Vibrio: O desafio invisível que assombra as praias

Por , em 7.09.2023

Muitos cientistas marinhos expressam preocupações sobre uma ameaça relativamente pequena, mas potencialmente significativa, uma que é tão minúscula que não pode ser vista a olho nu. Eles estão monitorando de perto um aumento sem precedentes de bactérias marinhas conhecidas como Vibrio, que recentemente causaram a morte de três pessoas e adoeceram uma quarta em Connecticut e Nova York, pelo menos duas das quais tinham nadado nas águas costeiras de Long Island Sound.

Para nadadores e pescadores no Golfo do México, o Vibrio tem sido um adversário conhecido durante os meses de verão. É uma das razões por trás do antigo conselho de não consumir ostras nos meses sem a letra “R” em seus nomes. As temperaturas mais quentes da água promovem o crescimento bacteriano, e as ostras podem acumular essas bactérias quando se alimentam. Além disso, o Vibrio representa um risco de infecção para pessoas que sofrem cortes ao limpar destroços encharcados de água do mar após um furacão. No entanto, o surgimento do Vibrio nas águas da costa leste é um problema novo e desconhecido, em grande parte impulsionado pelo rápido aquecimento do oceano devido às mudanças climáticas.

Os pesquisadores estão preocupados que o Vibrio possa se tornar uma ameaça persistente à capacidade das pessoas de desfrutar com segurança das áreas costeiras. Médicos em regiões onde o Vibrio já é comum perguntam-se se seus colegas nas áreas do norte estarão adequadamente cientes dos riscos potencialmente fatais que ele representa. Cesar Arias, professor e chefe de doenças infecciosas do Houston Methodist Hospital, observa: “Estamos acostumados a certas doenças em nossa região, mas clínicos no Nordeste, por exemplo, podem não estar tão familiarizados com elas. Todas essas mudanças no clima, incluindo o aquecimento significativo dos oceanos, estão alterando a distribuição geográfica das doenças infecciosas.”

O Centro de Controle e Prevenção de Doenças (CDC) já estima que existam aproximadamente 80.000 doenças e 100 mortes causadas por várias espécies de Vibrio nos Estados Unidos a cada ano, com cerca de 52.000 desses casos atribuídos ao consumo de frutos do mar. No entanto, a preocupação atual está principalmente relacionada ao Vibrio vulnificus, uma espécie responsável por infecções que ocorrem quando a água do mar carregada de bactérias penetra em uma quebra na pele. Em um ano médio, acredita-se que ocorram cerca de 28.000 casos, mas isso é amplamente considerado uma subestimação.

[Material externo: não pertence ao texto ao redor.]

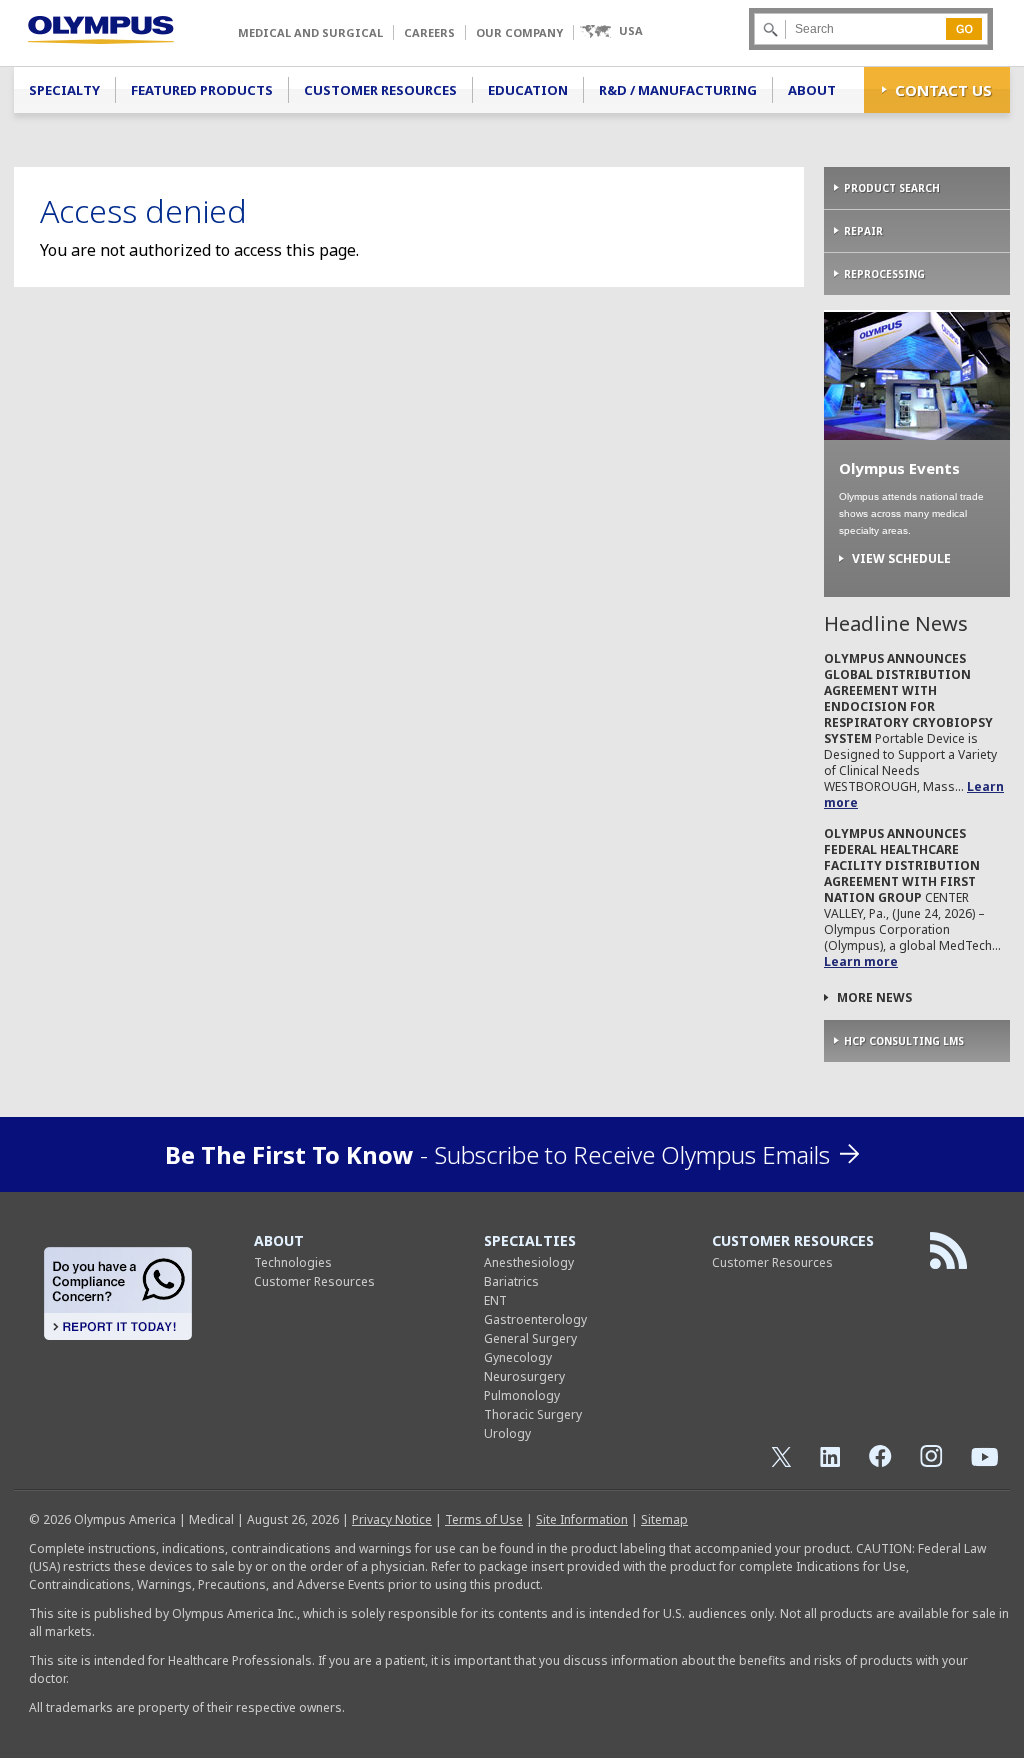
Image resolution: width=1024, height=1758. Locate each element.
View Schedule (901, 559)
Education (528, 90)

Essas infecções podem ser tratadas se as pessoas receberem antibióticos rapidamente. No entanto, sem atenção médica imediata, elas podem levar à fasciite necrosante, uma condição frequentemente chamada de doença que come a carne, que pode exigir amputação. Elas também podem induzir choque séptico em apenas dois dias. Importante destacar que o Vibrio pode entrar no corpo por meio de lesões leves, como cortes ao pisar em conchas, beliscões de garras de caranguejo ou água tocando incisões de novos piercings ou tatuagens. Até um quinto daqueles que contraem vibriose de infecções em feridas não sobrevivem.

A gravidade do risco levou o CDC a emitir um alerta para departamentos de saúde e médicos, instando-os a considerar a possibilidade de V. vulnificus em casos de infecções de feridas em pessoas que estiveram nas águas do Golfo do México ou da Costa Leste. O alerta destaca a rápida progressão dessas infecções e recomenda tratamento imediato com antibióticos, sem esperar pelos resultados de laboratório ou consulta com um especialista.

As bactérias do Vibrio estão em movimento. Pesquisadores da Universidade de East Anglia, no Reino Unido, usaram modelos de aquecimento global combinados com registros de diagnósticos para avaliar a situação atual nos EUA e projetar tendências futuras. Eles descobriram que os casos de infecções por Vibrio vulnificus aumentaram oito vezes entre 1988 e 2018. A cada ano, esses casos foram relatados cerca de 30 milhas mais ao norte.

Usando modelos de computador baseados em previsões de emissões de gases de efeito estufa e movimentos populacionais, eles também projetaram a possível expansão da área de atuação da bactéria. Mesmo em um cenário conservador de baixas emissões, previram que o Vibrio, que já está presente na Baía de Chesapeake, poderia estender sua área de atuação até o meio da costa de Nova Jersey até 2060. Em um cenário de altas emissões, ele poderia chegar até a costa do sul de Maine até 2100.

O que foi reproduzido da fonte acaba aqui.